### [Directions for this task]
Show every line of the data below that contains the string "section", matching case exactly.

## begin Exercise data

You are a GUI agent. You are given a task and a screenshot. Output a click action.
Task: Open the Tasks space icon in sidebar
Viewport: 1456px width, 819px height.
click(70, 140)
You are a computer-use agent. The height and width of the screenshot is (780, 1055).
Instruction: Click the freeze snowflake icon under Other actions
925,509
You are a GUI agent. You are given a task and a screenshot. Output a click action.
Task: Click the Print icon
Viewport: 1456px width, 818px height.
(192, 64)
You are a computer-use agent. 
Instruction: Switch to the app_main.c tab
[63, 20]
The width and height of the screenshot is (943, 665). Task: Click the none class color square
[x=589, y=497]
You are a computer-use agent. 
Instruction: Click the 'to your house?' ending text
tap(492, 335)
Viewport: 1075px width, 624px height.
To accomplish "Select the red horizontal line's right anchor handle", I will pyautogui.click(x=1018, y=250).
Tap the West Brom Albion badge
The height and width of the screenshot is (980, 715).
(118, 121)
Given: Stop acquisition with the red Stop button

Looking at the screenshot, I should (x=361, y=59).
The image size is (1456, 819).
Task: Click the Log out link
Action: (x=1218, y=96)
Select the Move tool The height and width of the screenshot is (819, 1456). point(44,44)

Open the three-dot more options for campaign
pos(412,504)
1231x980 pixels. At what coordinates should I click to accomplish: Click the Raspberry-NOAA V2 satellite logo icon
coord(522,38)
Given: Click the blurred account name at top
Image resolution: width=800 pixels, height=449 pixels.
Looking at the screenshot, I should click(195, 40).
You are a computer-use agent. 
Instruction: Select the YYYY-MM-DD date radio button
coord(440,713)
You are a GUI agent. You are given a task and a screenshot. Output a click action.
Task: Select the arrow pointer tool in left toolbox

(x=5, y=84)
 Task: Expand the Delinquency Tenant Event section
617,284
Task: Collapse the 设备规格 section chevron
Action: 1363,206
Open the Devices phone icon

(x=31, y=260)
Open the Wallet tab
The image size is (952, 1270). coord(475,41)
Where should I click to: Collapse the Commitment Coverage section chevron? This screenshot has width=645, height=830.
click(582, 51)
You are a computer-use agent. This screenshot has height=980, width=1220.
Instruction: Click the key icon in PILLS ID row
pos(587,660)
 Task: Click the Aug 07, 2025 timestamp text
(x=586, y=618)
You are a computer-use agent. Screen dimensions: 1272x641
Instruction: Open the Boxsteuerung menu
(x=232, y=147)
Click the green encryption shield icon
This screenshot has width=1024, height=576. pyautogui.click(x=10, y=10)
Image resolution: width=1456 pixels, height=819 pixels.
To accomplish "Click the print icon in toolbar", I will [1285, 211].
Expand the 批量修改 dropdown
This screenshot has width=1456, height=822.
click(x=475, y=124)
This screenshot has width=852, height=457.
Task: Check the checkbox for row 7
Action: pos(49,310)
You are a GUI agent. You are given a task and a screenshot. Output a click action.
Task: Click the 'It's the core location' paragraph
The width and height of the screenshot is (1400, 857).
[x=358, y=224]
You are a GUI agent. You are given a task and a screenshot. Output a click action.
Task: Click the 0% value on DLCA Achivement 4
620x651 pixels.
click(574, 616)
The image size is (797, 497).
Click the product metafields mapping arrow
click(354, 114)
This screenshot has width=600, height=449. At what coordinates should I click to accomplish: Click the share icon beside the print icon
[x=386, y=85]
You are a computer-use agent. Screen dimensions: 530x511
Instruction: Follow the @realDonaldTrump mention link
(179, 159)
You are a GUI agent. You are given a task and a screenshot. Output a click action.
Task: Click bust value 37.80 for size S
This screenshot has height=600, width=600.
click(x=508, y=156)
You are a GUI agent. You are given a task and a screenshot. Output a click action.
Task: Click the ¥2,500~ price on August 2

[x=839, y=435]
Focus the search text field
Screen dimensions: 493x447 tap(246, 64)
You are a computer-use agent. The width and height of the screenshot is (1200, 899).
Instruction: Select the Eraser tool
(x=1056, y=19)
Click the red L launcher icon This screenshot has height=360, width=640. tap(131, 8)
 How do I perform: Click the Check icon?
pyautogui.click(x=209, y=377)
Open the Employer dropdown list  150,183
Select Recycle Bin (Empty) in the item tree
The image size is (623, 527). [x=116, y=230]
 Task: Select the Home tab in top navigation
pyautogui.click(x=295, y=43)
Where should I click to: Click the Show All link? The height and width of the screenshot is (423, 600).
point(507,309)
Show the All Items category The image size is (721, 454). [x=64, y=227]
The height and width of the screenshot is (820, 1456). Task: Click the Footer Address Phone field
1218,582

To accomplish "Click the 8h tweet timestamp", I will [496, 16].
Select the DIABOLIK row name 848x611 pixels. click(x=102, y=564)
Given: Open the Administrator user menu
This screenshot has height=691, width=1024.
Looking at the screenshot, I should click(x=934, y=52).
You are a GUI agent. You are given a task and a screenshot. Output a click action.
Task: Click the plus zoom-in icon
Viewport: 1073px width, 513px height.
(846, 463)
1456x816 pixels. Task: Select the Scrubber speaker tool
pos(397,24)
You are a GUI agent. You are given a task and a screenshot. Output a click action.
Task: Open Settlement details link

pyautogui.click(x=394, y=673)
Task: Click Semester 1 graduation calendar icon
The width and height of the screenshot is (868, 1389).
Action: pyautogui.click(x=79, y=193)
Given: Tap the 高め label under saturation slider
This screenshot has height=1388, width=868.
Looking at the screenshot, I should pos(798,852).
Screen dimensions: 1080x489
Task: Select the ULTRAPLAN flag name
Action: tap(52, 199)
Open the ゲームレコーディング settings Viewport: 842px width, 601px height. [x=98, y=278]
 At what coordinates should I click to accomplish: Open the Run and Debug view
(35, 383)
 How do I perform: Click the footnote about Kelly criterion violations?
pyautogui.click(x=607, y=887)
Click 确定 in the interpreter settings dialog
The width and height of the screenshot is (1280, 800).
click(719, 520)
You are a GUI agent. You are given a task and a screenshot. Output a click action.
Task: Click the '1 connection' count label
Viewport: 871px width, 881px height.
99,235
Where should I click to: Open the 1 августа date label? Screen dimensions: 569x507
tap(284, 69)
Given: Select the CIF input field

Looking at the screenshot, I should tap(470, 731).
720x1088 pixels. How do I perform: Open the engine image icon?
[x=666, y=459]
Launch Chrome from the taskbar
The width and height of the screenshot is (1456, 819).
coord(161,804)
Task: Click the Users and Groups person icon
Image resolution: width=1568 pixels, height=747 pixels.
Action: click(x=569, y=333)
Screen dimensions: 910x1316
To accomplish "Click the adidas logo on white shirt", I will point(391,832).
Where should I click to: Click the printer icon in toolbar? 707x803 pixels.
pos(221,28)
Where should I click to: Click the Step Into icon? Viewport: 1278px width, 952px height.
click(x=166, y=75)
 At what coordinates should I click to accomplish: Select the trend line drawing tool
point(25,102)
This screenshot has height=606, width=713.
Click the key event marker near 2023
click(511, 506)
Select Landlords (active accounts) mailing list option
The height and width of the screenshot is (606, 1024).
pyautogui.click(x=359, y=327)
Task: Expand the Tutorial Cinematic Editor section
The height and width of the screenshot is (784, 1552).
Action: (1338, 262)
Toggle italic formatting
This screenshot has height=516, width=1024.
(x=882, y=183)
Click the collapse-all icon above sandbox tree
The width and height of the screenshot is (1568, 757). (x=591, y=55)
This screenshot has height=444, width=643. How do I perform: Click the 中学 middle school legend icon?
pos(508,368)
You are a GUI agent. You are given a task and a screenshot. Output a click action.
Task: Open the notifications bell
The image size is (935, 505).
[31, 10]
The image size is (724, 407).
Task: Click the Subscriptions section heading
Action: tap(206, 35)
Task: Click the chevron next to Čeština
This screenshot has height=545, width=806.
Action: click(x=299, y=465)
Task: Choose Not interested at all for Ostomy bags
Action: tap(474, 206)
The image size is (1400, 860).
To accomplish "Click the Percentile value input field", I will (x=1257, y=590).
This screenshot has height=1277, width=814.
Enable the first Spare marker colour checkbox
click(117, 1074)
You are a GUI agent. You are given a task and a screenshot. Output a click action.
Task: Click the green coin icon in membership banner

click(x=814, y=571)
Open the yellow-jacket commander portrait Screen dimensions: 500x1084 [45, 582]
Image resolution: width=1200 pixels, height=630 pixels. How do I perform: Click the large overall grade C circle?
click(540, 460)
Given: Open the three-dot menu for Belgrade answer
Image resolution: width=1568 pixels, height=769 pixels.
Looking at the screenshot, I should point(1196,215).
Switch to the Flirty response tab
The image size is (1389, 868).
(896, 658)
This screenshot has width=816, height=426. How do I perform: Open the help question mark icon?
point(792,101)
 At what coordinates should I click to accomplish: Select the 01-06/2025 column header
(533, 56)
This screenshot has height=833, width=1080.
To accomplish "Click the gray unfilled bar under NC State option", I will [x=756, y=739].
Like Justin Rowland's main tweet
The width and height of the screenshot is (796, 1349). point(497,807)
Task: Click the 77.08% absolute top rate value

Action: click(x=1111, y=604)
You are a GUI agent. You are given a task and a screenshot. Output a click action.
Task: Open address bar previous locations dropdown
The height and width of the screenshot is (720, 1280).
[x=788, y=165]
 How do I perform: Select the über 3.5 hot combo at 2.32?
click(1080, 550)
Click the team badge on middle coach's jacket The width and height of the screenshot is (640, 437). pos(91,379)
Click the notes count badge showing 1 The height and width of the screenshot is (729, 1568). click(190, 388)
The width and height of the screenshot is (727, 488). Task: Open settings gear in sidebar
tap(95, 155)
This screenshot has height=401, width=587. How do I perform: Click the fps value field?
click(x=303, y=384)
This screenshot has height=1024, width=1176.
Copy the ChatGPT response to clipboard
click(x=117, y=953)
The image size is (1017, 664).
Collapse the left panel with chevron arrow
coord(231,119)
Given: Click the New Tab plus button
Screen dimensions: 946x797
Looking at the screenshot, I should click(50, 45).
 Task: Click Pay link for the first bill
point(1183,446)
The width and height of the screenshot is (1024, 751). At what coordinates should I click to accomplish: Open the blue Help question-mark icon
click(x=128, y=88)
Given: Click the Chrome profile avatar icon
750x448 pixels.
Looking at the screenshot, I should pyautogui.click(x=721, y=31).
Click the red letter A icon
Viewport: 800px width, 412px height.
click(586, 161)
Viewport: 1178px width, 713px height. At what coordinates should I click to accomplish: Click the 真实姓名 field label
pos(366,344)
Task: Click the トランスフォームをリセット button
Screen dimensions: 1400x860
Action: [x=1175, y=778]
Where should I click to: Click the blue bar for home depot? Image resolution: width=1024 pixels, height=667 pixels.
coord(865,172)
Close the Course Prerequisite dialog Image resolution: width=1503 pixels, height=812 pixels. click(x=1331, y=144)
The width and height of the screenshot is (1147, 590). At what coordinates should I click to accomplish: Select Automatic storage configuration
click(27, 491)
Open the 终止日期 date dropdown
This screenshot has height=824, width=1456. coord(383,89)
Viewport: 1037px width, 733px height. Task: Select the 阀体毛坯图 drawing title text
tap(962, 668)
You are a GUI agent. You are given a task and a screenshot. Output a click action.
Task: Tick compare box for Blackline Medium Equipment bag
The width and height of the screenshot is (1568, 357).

## end Exercise data

### [Written answer]
 Task: Expand the Delinquency Tenant Event section
Task: Collapse the 设备规格 section chevron
Where should I click to: Collapse the Commitment Coverage section chevron? This screenshot has width=645, height=830.
Task: Expand the Tutorial Cinematic Editor section
Task: Click the Subscriptions section heading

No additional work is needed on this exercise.